→ **Compiti richiesti**:
(1) Per ciascuna delle affermazioni (a), (b) e (c), stabilisci se concorda con il brano. Rispondi sì o no e cita tra virgolette le parole decisive del brano.
(a) Secondo B&B, nessuna classe sfruttata della storia è riuscita a determinare il passaggio da un modo di produzione all'altro.
(b) B&B sostengono che tutti i partecipanti alle proteste contro le grandi opere abbiano una coscienza antisistema.
(c) Nel "capitalismo assoluto" descritto da B&B, solo alcune sfere della società sono sussunte alla logica dell'accumulazione capitalistica.
(2) Nei record, sostituisci "screenshot" con "capture" e lascia invariato tutto il resto. Riporta soltanto le righe che vanno da quella che contiene "Open the Search Instance lookup magnifier" fino a quella che contiene "I will coord(410,149).", entrambe incluse.

→ **Brano di testo**:
——
Il materialismo storico è “una metafisica senza fondamento”. B&B da tempo (ma da quando? Boh!) hanno capito, grazie ad una lunga ricognizione storica, che non solo il proletariato ma nessuna classe sfruttata della storia ha potuto determinare il passaggio da un modo di produzione all’altro. Schiavi, contadini, servi della gleba al massimo hanno fatto delle belle ribellioni, ma niente di più. Per i moderni proletari è lo stesso. Il loro essere sfruttati implica la lotta economica ma non il superamento del modo di produzione. Tuttavia, niente paura. C’è ancora chi combatte per il superamento del capitalismo. Di chi si tratta? Si tratta delle “proteste popolari contro le grandi opere che devastano il territorio”, che per B&B sarebbero esempi di lotta contro lo sviluppo e per la decrescita. Purtroppo, ammettono B&B, nulla è perfetto e anche tra tali movimenti c’è chi si ostina a non avere una coscienza antisistema e “aderisce alla lotta per motivi puramente «locali»”, esprimendo quella che viene definita “sindrome Nimby” (not in my backyard). Ma a tutto c’è rimedio e “il compito di una forza politica anticapitalista sarebbe quello di collegare e coordinare tali lotte.” Del resto, “occorre distinguere, come sempre si è fatto nella tradizione marxista, tra potenziale oggettivo delle lotte e coscienza soggettiva dei protagonisti stessi”.
Ma perché quest’intervento politico e ideologico dall’esterno nelle lotte dovrebbe funzionare per chi lotta contro l’alta velocità o gli inceneritori e non per chi viene licenziato o sfruttato in fabbrica? Ecco qui che salta fuori la scoperta di B&B: il “capitalismo assoluto”, nel quale “tutte la sfere della società sono sussunte alla logica dell’accumulazione capitalistica”. Di conseguenza, tutte le lotte di cui sopra “hanno un contenuto oggettivamente anticapitalistico…mettono in discussione l’accumulazione del plusvalore e quindi la sostanza dell’accumulazione”. Al contrario delle lotte tradizionali dei lavoratori, “le resistenze alle quali facciamo riferimento tendono fin dal loro primo manifestarsi a contestare immediatamente lo sviluppo capitalistico.” Inoltre, “Le lotte anticapitalistiche del passato erano strettamente collegate ad una classe sociale. (…) Nelle resistenze capitalistiche attuali … Il soggetto antagonista … si costituisce in una prassi trasversale a diversi gruppi sociali … la resistenza capitalistica è oggi «resistenza umana»”.
——
→ **I dati**:
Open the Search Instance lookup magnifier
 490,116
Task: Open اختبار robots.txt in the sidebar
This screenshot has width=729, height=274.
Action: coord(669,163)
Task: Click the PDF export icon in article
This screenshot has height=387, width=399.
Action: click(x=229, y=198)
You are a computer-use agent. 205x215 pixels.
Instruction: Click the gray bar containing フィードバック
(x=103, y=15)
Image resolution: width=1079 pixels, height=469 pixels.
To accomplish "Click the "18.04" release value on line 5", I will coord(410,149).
——
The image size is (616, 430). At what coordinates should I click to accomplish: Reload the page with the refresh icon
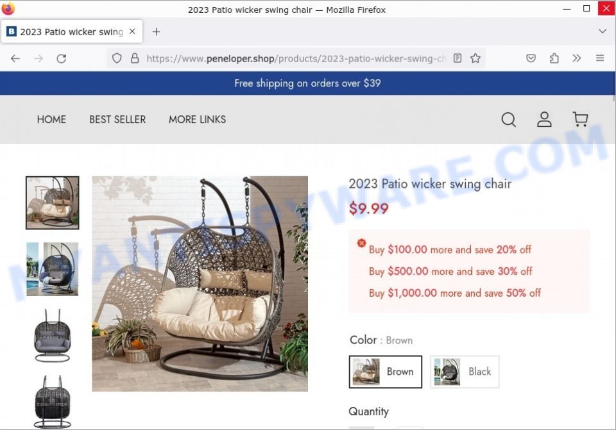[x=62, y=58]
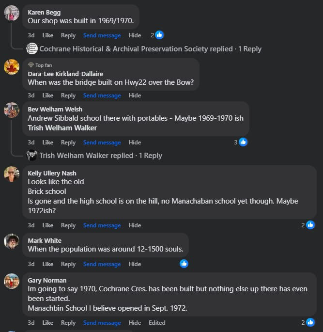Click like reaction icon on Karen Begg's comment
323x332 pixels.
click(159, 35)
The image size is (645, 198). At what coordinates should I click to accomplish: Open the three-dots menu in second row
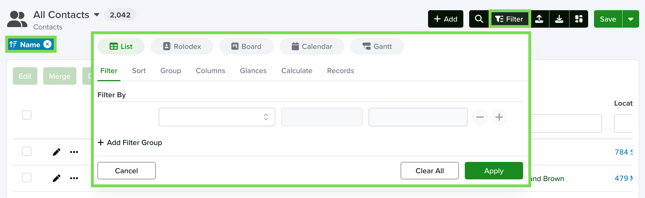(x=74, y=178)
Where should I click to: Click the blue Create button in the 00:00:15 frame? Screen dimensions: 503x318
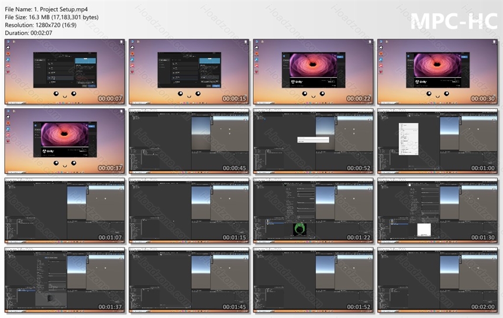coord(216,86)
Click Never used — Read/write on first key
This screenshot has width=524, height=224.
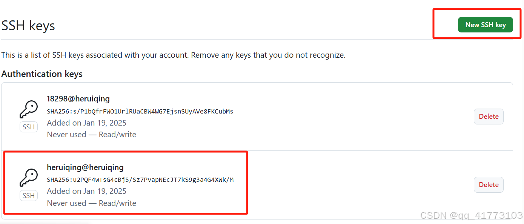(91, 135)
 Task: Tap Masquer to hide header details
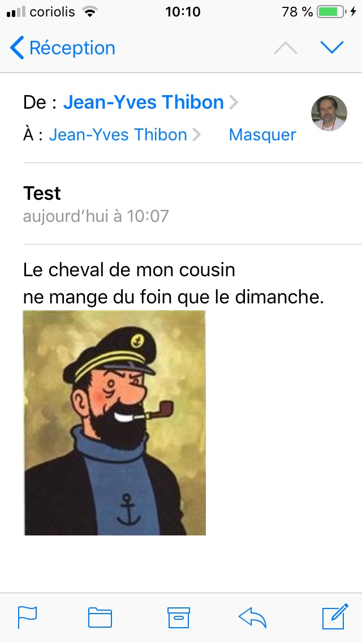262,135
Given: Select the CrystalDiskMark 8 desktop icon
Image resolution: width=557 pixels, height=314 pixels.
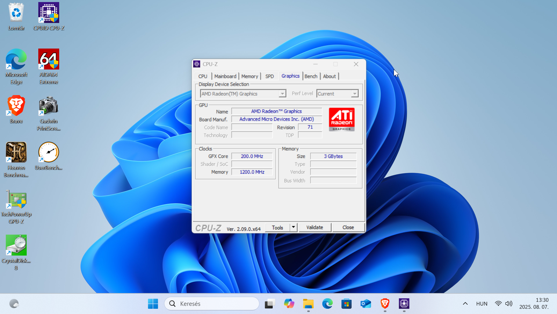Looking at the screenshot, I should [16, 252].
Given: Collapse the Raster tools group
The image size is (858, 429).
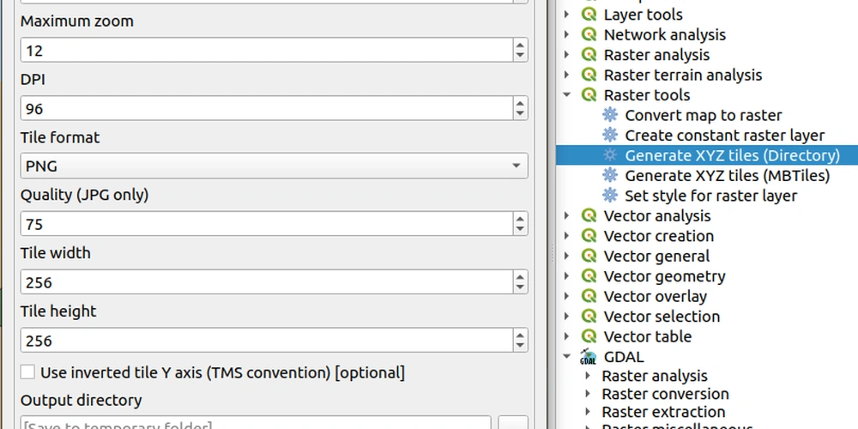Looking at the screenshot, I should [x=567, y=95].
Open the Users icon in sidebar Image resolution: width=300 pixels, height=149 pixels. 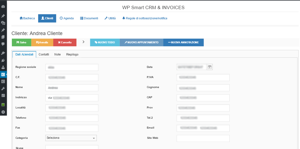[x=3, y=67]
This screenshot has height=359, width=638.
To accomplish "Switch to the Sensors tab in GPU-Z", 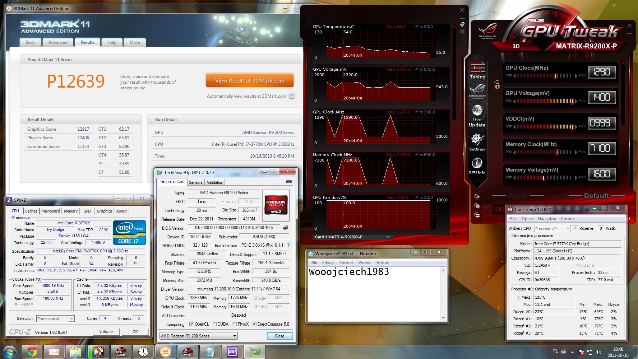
——
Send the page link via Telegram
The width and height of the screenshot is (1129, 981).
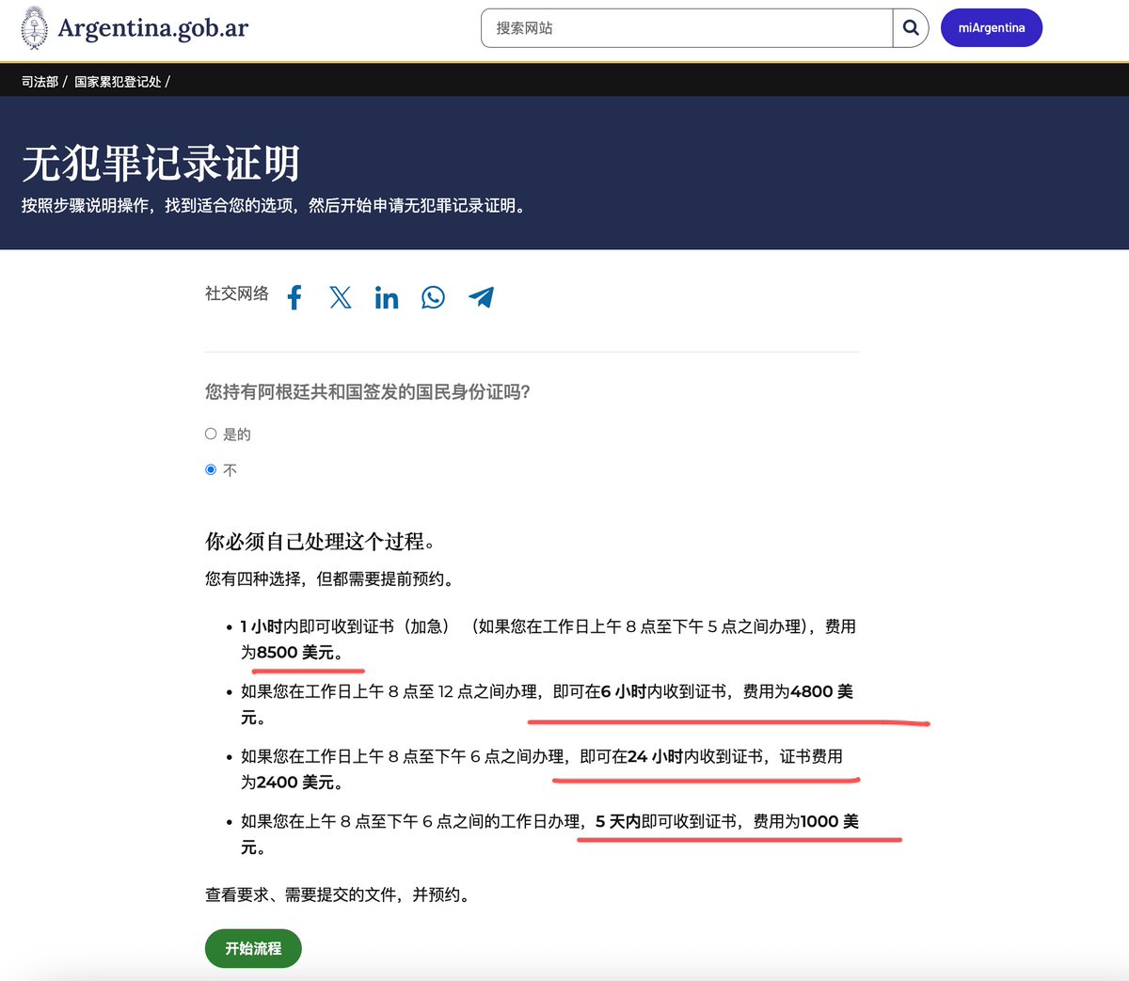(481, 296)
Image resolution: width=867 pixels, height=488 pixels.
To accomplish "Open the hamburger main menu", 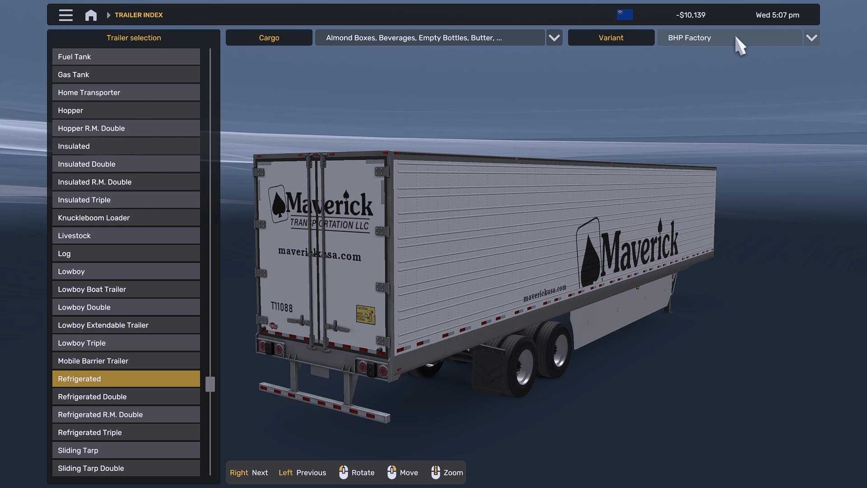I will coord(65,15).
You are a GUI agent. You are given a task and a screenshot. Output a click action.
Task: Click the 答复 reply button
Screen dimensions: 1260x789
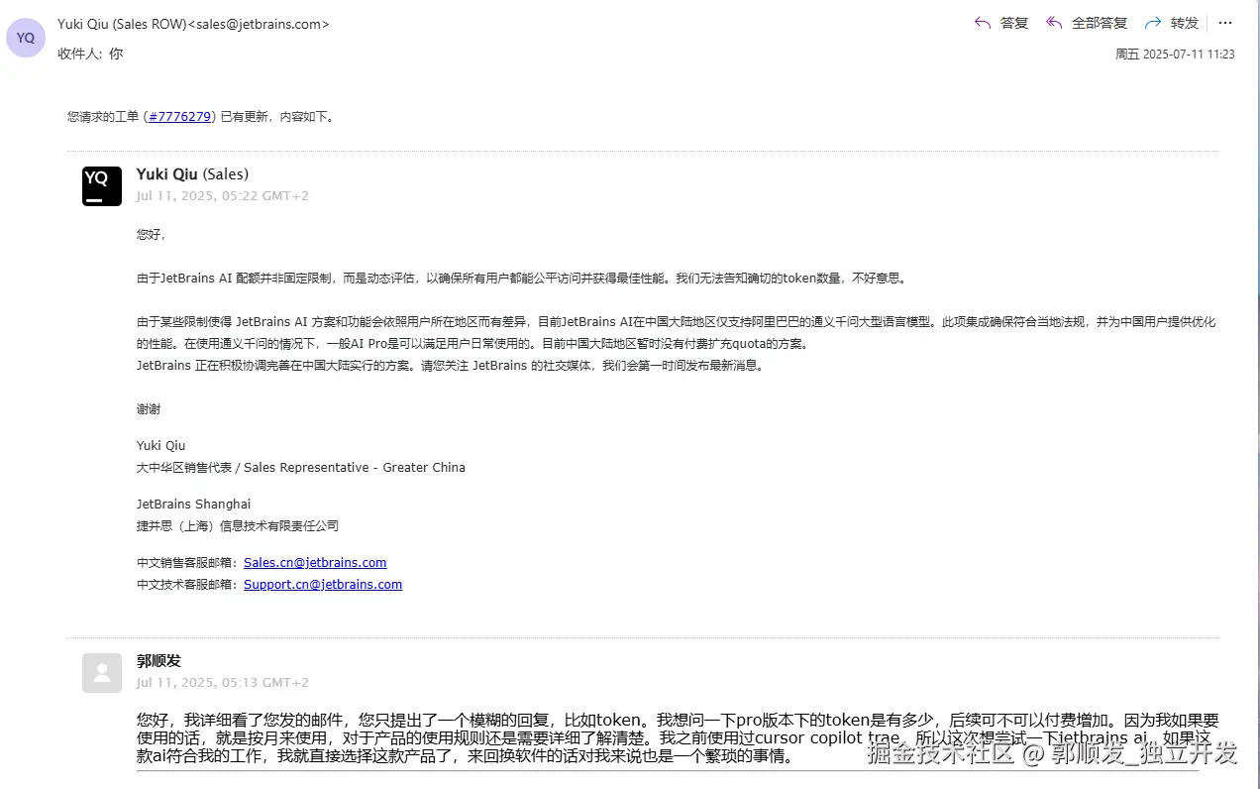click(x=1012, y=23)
——
→ **Risposte ai compiti**:
(1)
(a) Sì: "nessuna classe sfruttata della storia ha potuto determinare il passaggio da un modo di produzione all’altro"
(b) No: "tra tali movimenti c’è chi si ostina a non avere una coscienza antisistema"
(c) No: "tutte la sfere della società sono sussunte alla logica dell’accumulazione capitalistica"

(2)
Open the Search Instance lookup magnifier
 490,116
Task: Open اختبار robots.txt in the sidebar
This capture has width=729, height=274.
Action: coord(669,163)
Task: Click the PDF export icon in article
This capture has height=387, width=399.
Action: click(x=229, y=198)
You are a computer-use agent. 205x215 pixels.
Instruction: Click the gray bar containing フィードバック
(x=103, y=15)
Image resolution: width=1079 pixels, height=469 pixels.
To accomplish "Click the "18.04" release value on line 5", I will coord(410,149).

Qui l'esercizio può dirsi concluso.